The upsurge in GVCs as a vehicle for economic diversification and the basis for resource-based industrial development is timely, given the increased demand for Africa’s natural resources, together with increased urbanisation and consumer demand for processed goods within the continent. The domestic and sub regional markets should be a prime target. However, accelerating industrialisation through diversification of exports can also potentially contribute to the expansion of trade within Africa and between Africa and the rest of the world.
Much has been said about the fact that six of the world’s ten fastest-growing economies (Democratic Republic of Congo, Ethiopia, Ghana, Mozambique, Tanzania and Zambia) are in Africa, recording at least a 7% growth rate. But the evidence so far suggests that growth in the region has generally not led to massive job creation. As part of the process of structural transformation, African countries should take targeted actions at national and regional levels to establish production and trade links and synergies between different actors along the entire agri-business value chain, through the provision of incentives for bolstering private sector investments and competitiveness. Together with SEZs, which have sprung up all over Africa recently, the shift from primary production towards modern integrated agri-business will undoubtedly be crucial for job creation and poverty reduction.

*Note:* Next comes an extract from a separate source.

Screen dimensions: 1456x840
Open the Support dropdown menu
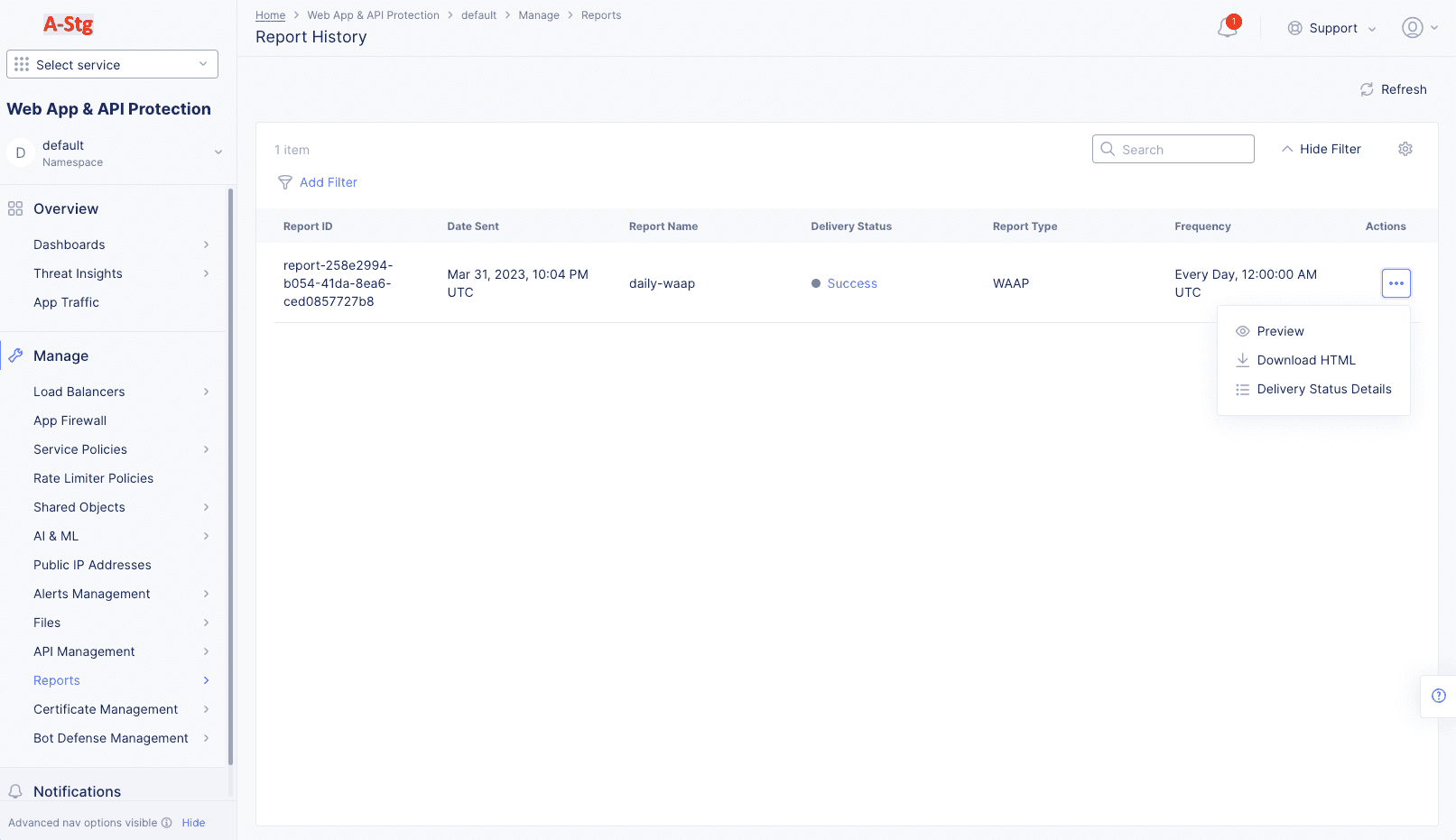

Preliminary evidence from some SEZs in Africa indicate that they are indeed creating new jobs and that workers in these zones are on average paid more than workers outside of the zones. The macro impact on jobs is still, nevertheless, limited to only a few countries. Ethiopia may be a good case for what needs to happen. The country is prioritising light manufacturing growth, particularly the leather industry, as part of its economic transformation programme, and recently landed a large investment by a Chinese firm producing designer shoes for the US and EU markets. Production is based at an industrial SEZ just outside Addis Ababa.
Ghana’s free zone area is another example. It houses companies such as Nestle and L’Oreal and had generated about 30,000 jobs by 2012 of which only 1,000 are held by expatriates. The Tangier Free Zone in Morocco, established a decade ago, had also by the end of 2010, attracted nearly 522 companies, $830 million investments, and created more than 50,000 direct jobs.
Major challenges regarding GVCs realising their potential as a valuable tool of industrial development and economic transformation in Africa relate to overcoming constraints of poor governance linked to weak institutions, lack of infrastructure, and shortage of skilled and disciplined labour. While GVC and SEZ-fuelled industrialisation has contributed to export and employment growth in countries such as Malaysia, Thailand, Indonesia and Vietnam, and turned China and South Korea into industrial giants, Africa’s experience with industrial policy and its outcomes since independence has been largely disappointing.
Most of Africa’s economies are still driven by commodity production and export of agricultural and mining products, and the continent remains the least industrialised region of the world. If GVCs and SEZs in Africa are to be sustainable and successful as showcases of industrial progress and structural transformation, as they have been in Asia, there is a need for forceful policies. Specifically, industrial strategies have to be introduced as a matter of urgency to remove existing constraints on value-addition and economic transformation, weak infrastructure, unreliable energy supply, underdeveloped and inefficient private sector, and shortage of skilled labour.